When she is not at work, Dr. Boye still spends most of her time in the ‘Wet Lab’ (our nerdy boat name) with her husband and two young children.
The focus of my research is developing viral vector-based gene therapies for the treatment of inherited ocular disease. My current focus areas are:
1. to develop AAV-based gene therapy approaches for delivery of genes to the outer retina (notably foveal cones) 2. to develop an Adeno associated virus (AAV)-based gene therapy for treatment of autosomal recessive GUCY2D-Leber congenital amaurosis-1 (LCA1) 3. to develop dual AAV vector platforms that are capable of delivering large transgenes (> 5kb) 4. to develop a AAV-CRISPR/Cas9-based therapies for dominant inherited retinal disease 5. to develop AAV-based gene therapy approaches for delivery of genes to the trabecular meshwork to address treatments for primary open angle glaucoma
I have extensive experience characterizing animal models of inherited retinal disease, developing novel AAV vectors via both rational design and directed evolution, and testing these vectors for their ability to deliver genes to animal models of retinal disease. The work my team conducted over the last 15 years established that gene replacement restores retinal function/visually guided behavior, and preserves retinal structure over the long term in models of autosomal recessive LCA1. As a result, the FDA approved our initiation of PhaseI/II trials to treat patients afflicted with this devastating form of blindness (clinical trials began in fall 2019).
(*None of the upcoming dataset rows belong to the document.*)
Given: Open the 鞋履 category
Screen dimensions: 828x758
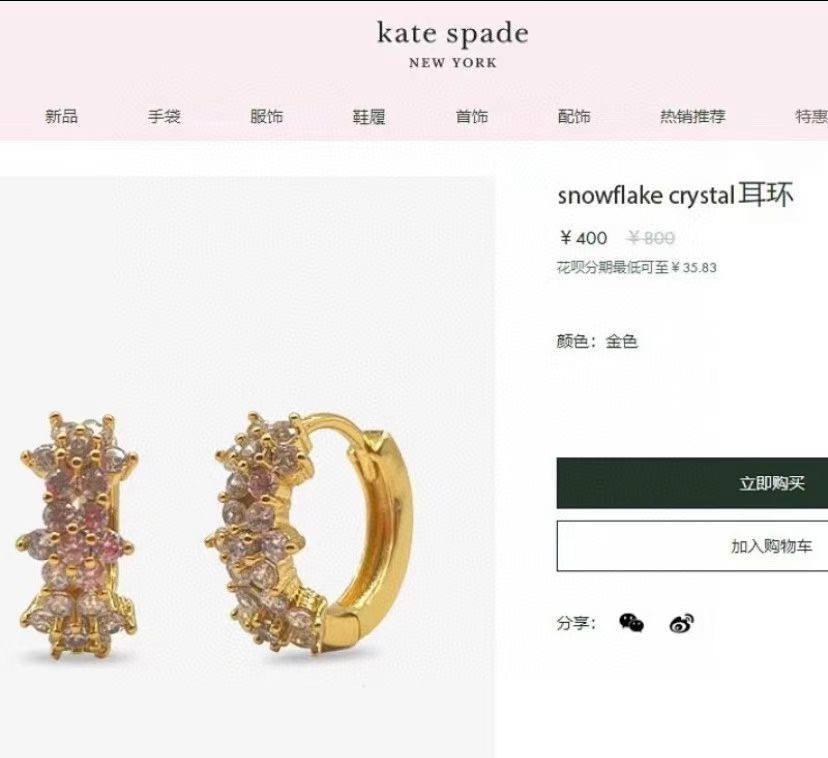Looking at the screenshot, I should click(369, 116).
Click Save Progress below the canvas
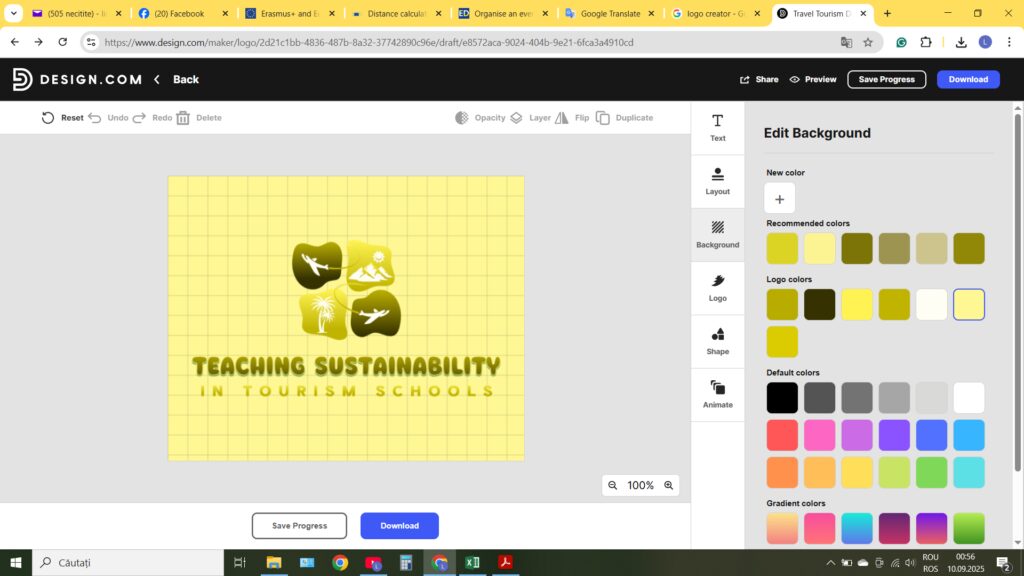The width and height of the screenshot is (1024, 576). (299, 526)
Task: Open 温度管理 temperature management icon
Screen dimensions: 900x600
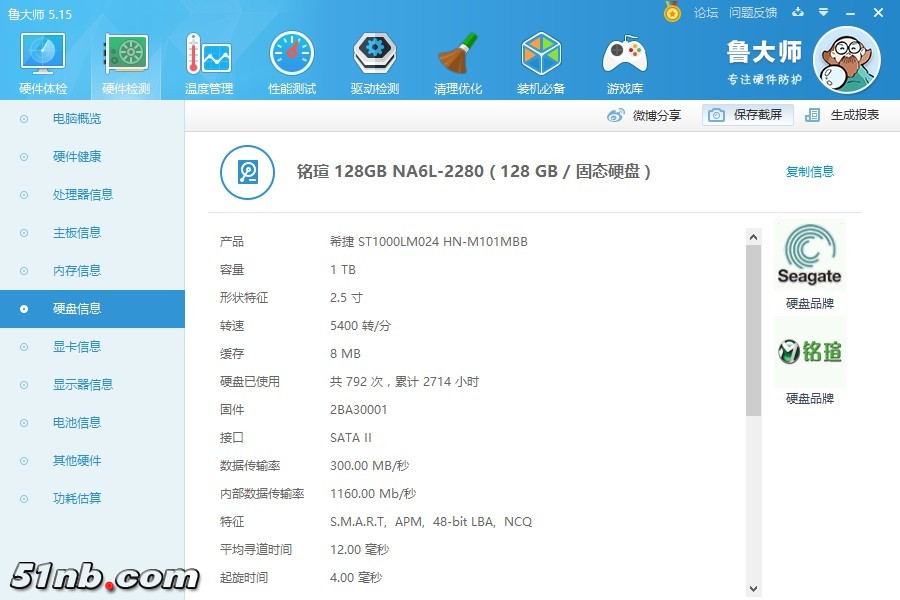Action: coord(208,62)
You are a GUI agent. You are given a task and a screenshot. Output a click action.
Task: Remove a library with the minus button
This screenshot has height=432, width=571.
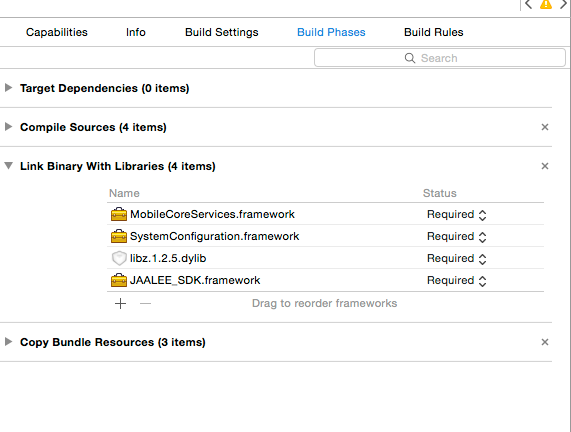(145, 303)
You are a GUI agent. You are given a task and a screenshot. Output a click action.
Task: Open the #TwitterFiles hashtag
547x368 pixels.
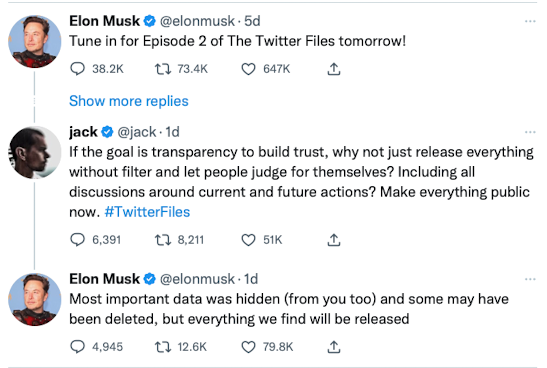click(x=147, y=212)
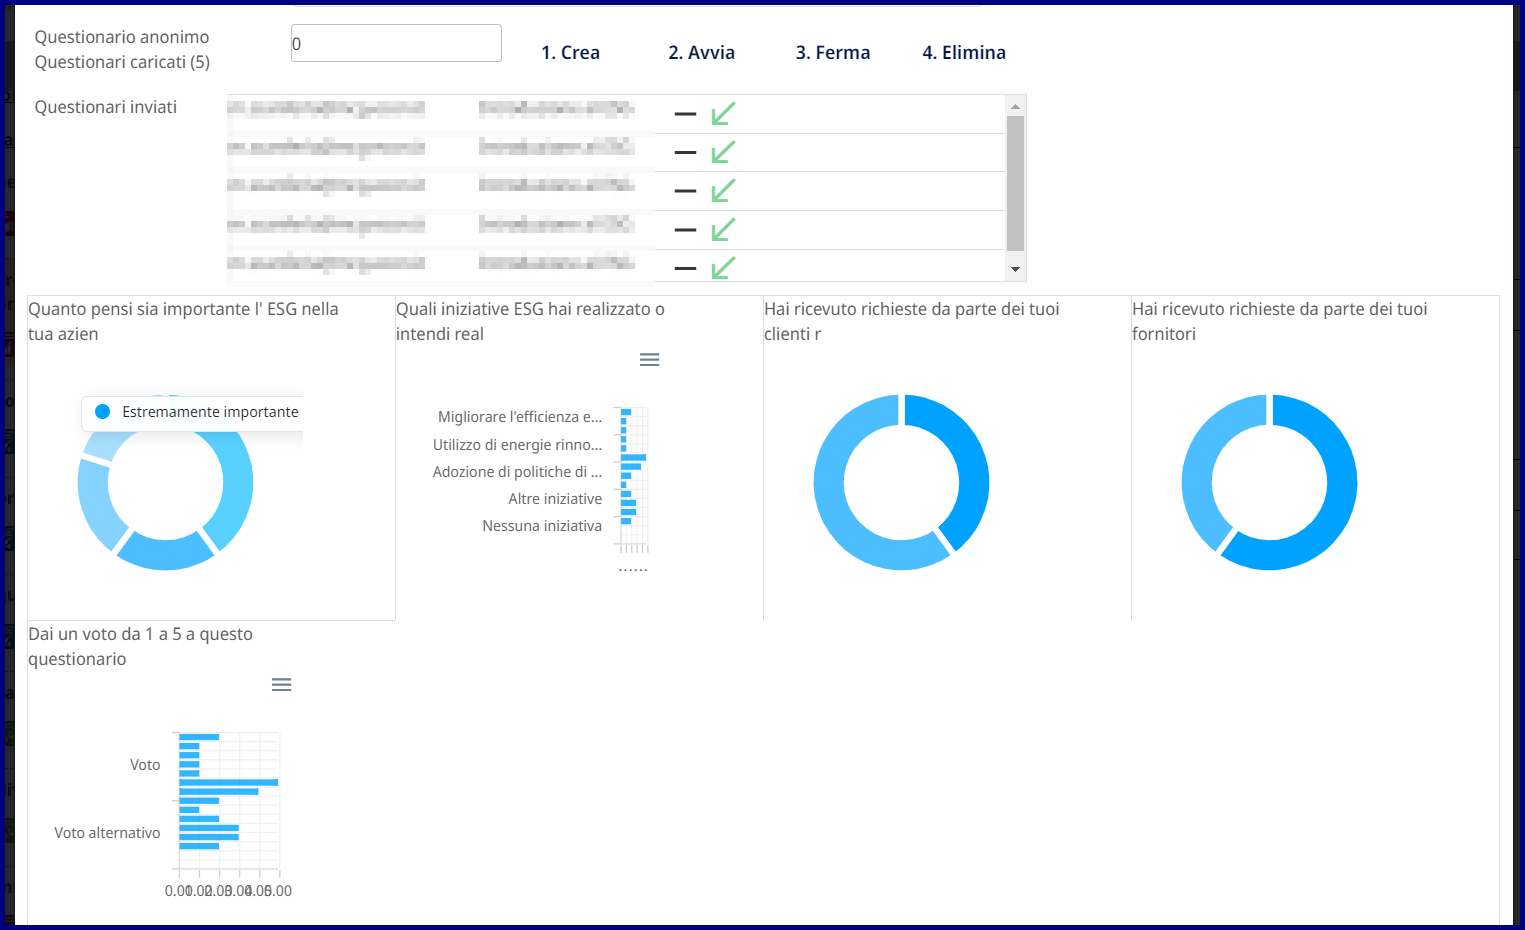
Task: Select the '3. Ferma' action
Action: point(832,53)
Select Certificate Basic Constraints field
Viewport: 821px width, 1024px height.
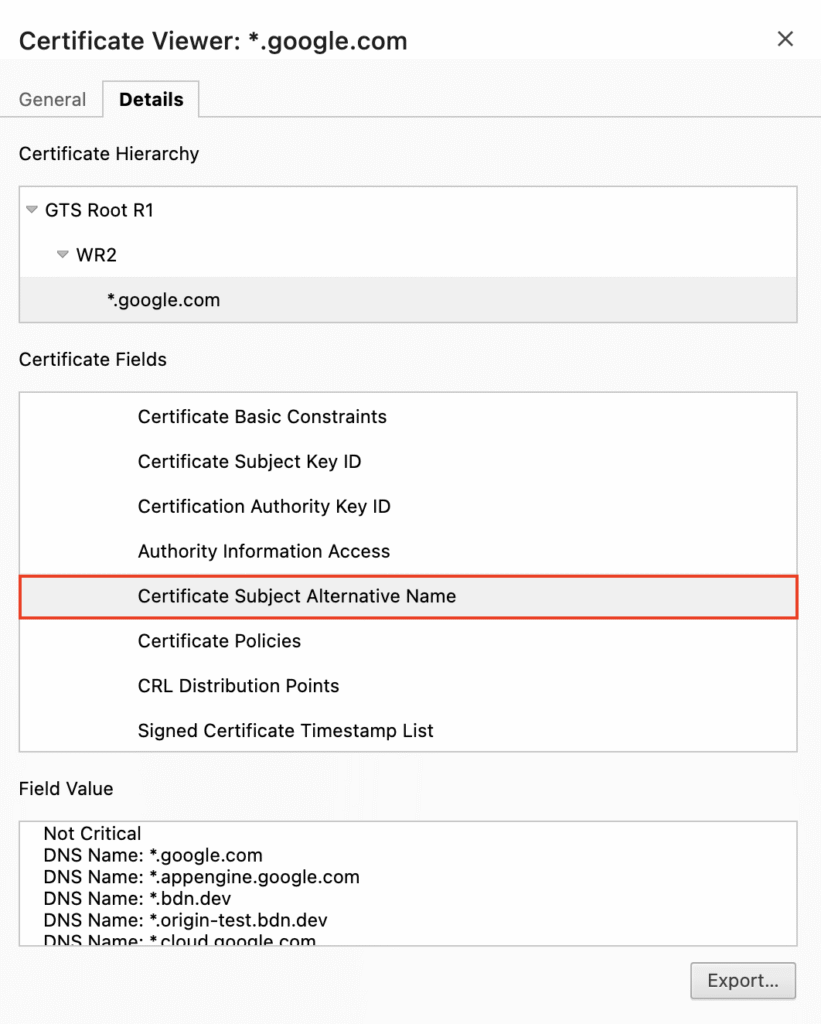(262, 417)
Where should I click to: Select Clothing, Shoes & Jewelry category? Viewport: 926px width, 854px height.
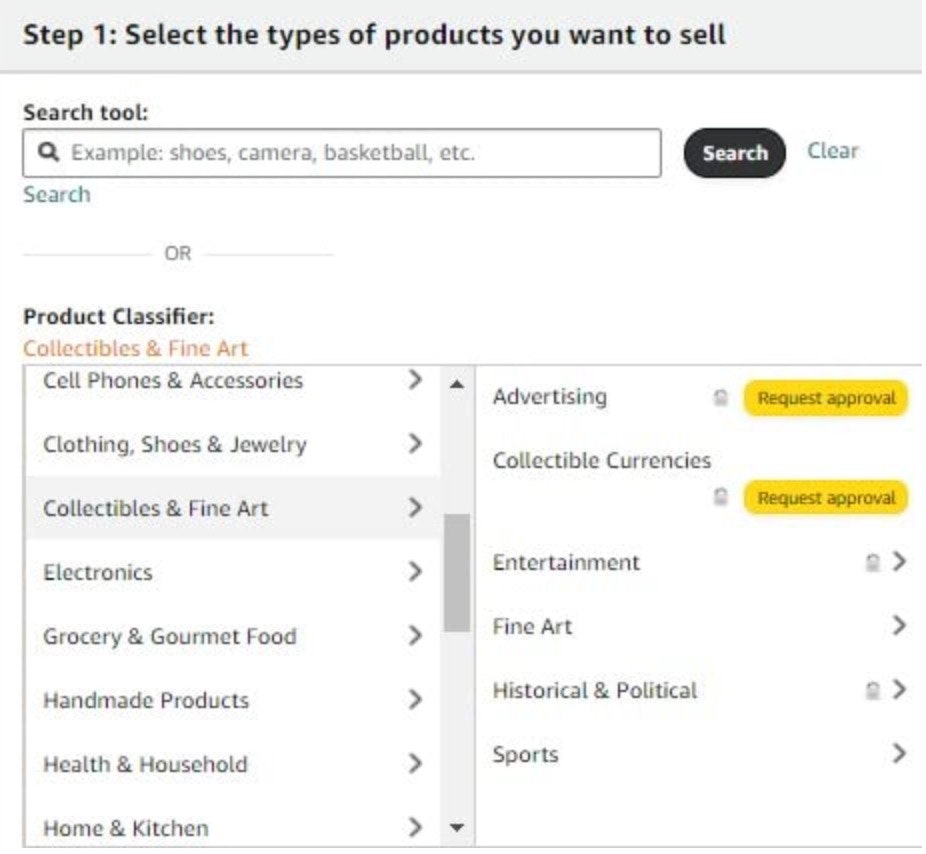point(174,445)
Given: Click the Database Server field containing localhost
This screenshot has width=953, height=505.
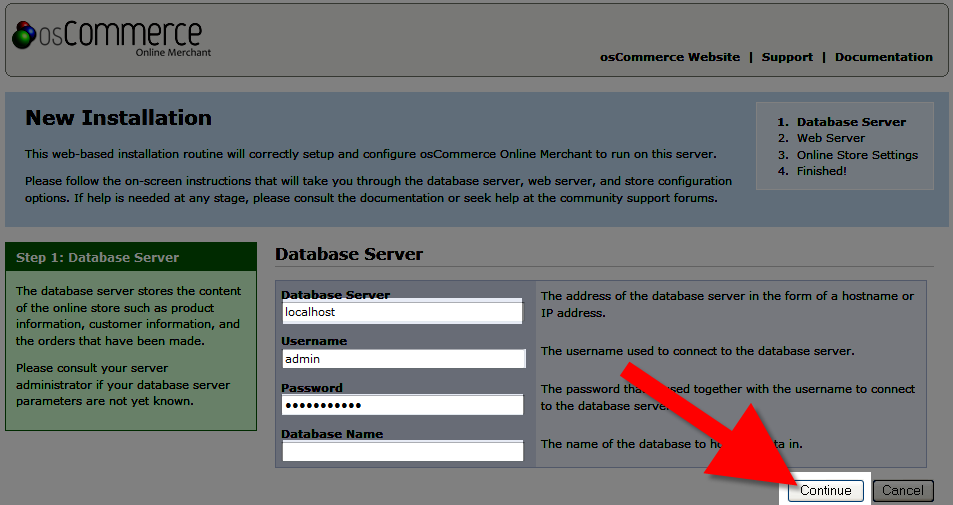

I have three awarded patents, and eight pending patents emanating from my research program and am actively funded by the NIH, private foundations, and pharma. I am the recipient of several major awards including the Foundation Fighting Blindness’s Board of Director’s Award, the Gund Harrington Scholar Award, the ARVO Foundation/Merck Innovative Ophthalmology Research Award, and the ARVO/Pfizer Carl Camras Translational Research Award. Since 2010, I have given over 60 invited lectures both within and outside the USA. I have served as a member of study sections both for the NIH and the Department of Defense. I was the recipient of the NIH’s Loan Repayment Award, currently serve as an LRP ambassador and serve on study sections to review new proposals to this grant mechanism. I perform grant review for various other national and international foundations, serve on the editorial advisory board for multiple journals and perform ad hoc peer review for many more. I have participated in workshops including the NIH’s Office of Science Policy/Office of Biotechnology Activities “Gene Therapy: Charting a Future Course”. Outside of my research, I am actively involved in the teaching mission of the Department of Ophthalmology and College of Medicine at the University of Florida and am passionate about outreach/education outside the University. I routinely provide lab tours for visually impaired patients, host foundation meetings and educate patients about ongoing research being conducted to address treatments for their conditions/provide them with information on how to find out more about their disease.